De ese encuentro y de tantas lecturas previas surge “El poeta Walt Whitman”, una crónica que es perfil, que es paráfrasis, que es ensayo y que algo tiene de manifiesto: “¿Rimas o acentos? ¡Oh, no! Su ritmo está en las estrofas, ligadas, en medio de aquel caos aparente de frases superpuestas y convulsas, por una sabia composición que maneja en grandes grupos musicales las ideas, como la natural forma poética de un pueblo”.
Darío y Martí son los DJs que remezclan a Whitman con la poesía francesa en los platos pinchadiscos de los acentos hispanoamericanos. Los metros se expanden como lo hacen los géneros. Y a partir de entonces convivirán en los libros los poemas y los cuentos.

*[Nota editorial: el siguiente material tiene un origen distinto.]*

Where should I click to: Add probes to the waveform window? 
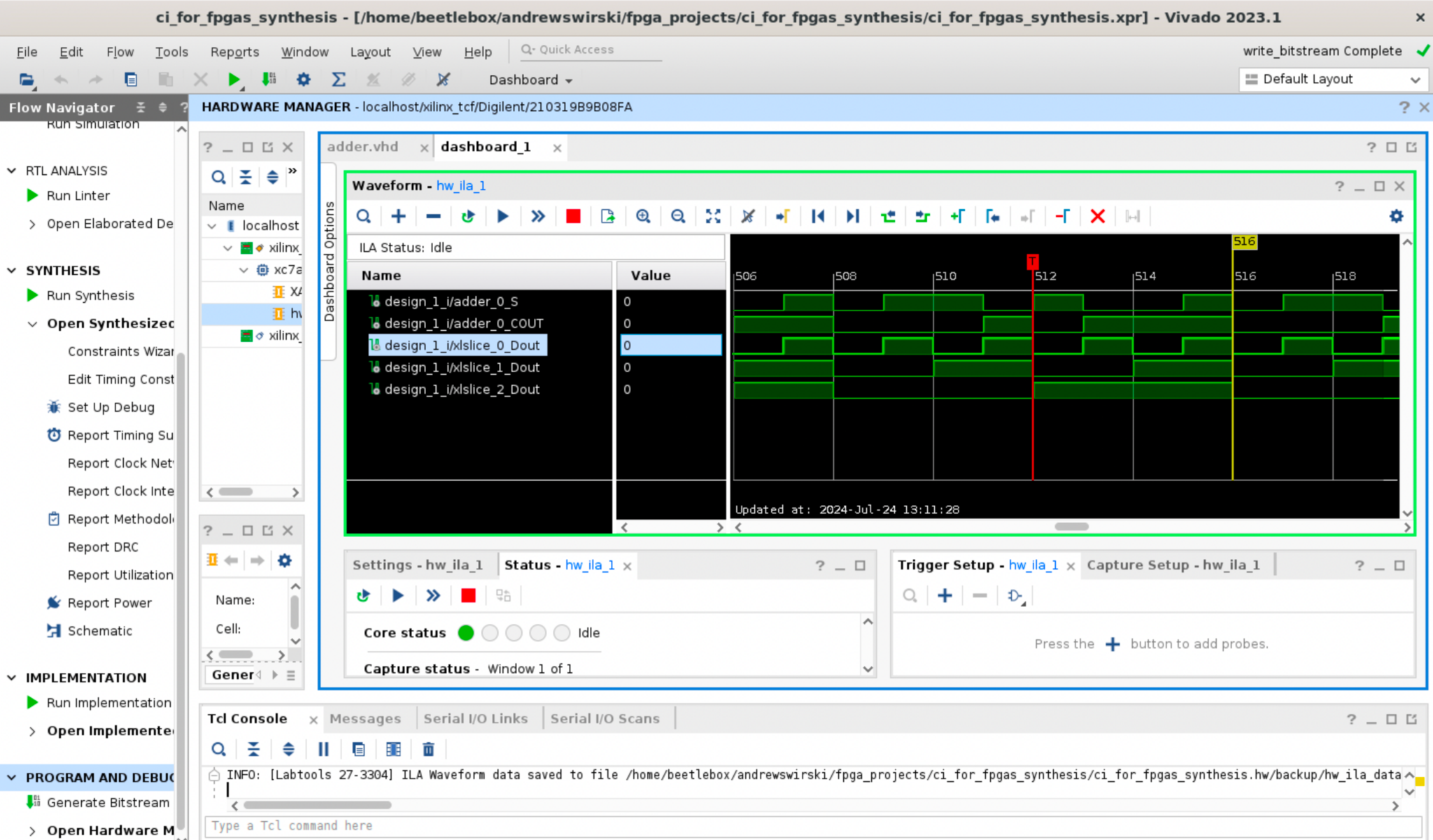[x=397, y=216]
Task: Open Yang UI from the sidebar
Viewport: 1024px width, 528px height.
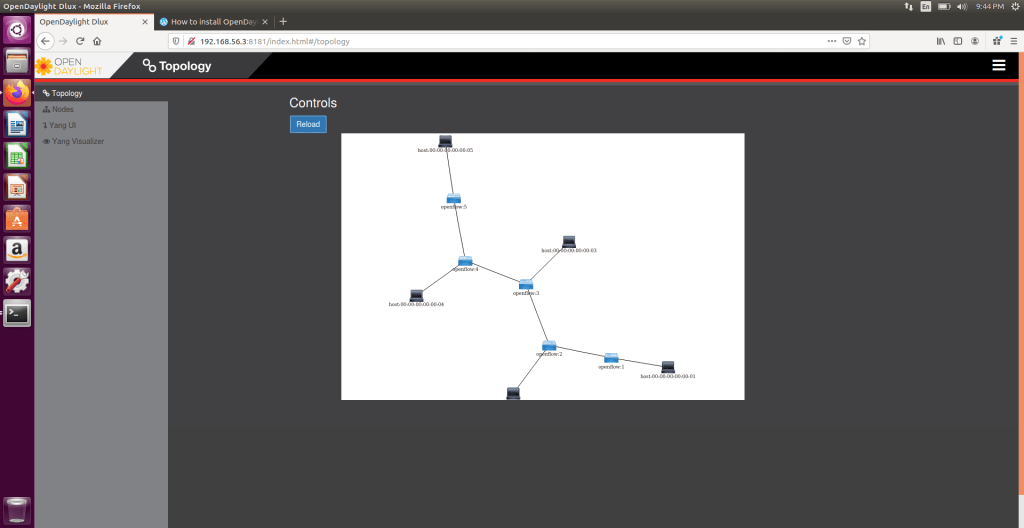Action: click(62, 125)
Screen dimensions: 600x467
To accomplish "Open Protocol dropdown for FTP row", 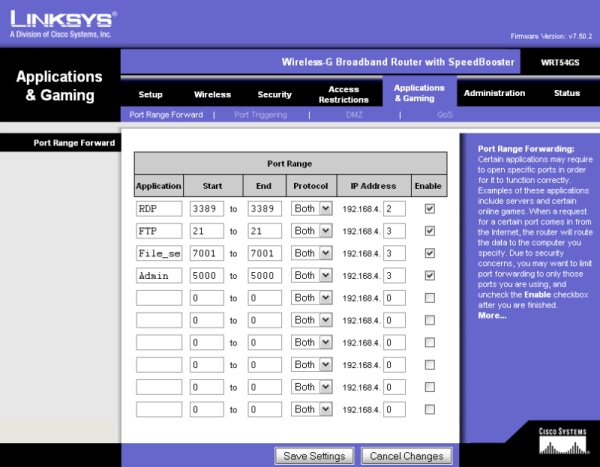I will point(311,231).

Y el periodismo será la incubadora de todos los experimentos.
Las crónicas, que en esa época dejaron de viajar en barco, dejaron de tardar semanas entre la escritura y la publicación, se volvieron instantáneas por arte del telégrafo, nerviosas, globales: y poesía.
Es cierto que Whitman recorre la poesía en español en la obra de Vicente Huidobro, Jorge Luis Borges, Pablo Neruda, Gabriela Mistral, Federico García Lorca (“duerme a orillas del Hudson / con la barba hacia el polo y las manos abiertas”), Raúl Zurita, Olga Orozco o Manuel Vilas; pero lo es también que —a través de Darío y Martí— su espíritu inquieta la crónica en nuestra lengua de escritores como Gabriel García Márquez, Elena Poniatowska, Pedro Lemebel o Martín Caparrós.
Como recordó Susana Rotker en su brillante ensayo La invención de la crónica, para los autores modernistas el periodismo y la poesía son vasos comunicantes, porque para ellos los diarios fueron escuelas del estilo literario, laboratorios poéticos, I+D de la literatura: “el camino poético comenzó en los periódicos y fue allí donde algunos modernistas consolidaron lo mejor de su obra”.
Un siglo después sus búsquedas de formas informes y de nuevas preguntas sigue viva; dos siglos después, y a través de ellos también, las de Walt Whitman nos interrogan en todos los ámbitos de la literatura. Solo si nuestros textos captan la frecuencia de los maestros y rescatan sus músicas y bailan con ellos —viejos hermosos, locas divinas— en las plataformas de nuestra propia época, solo entonces los homenajes y los centenarios cobran realmente sentido.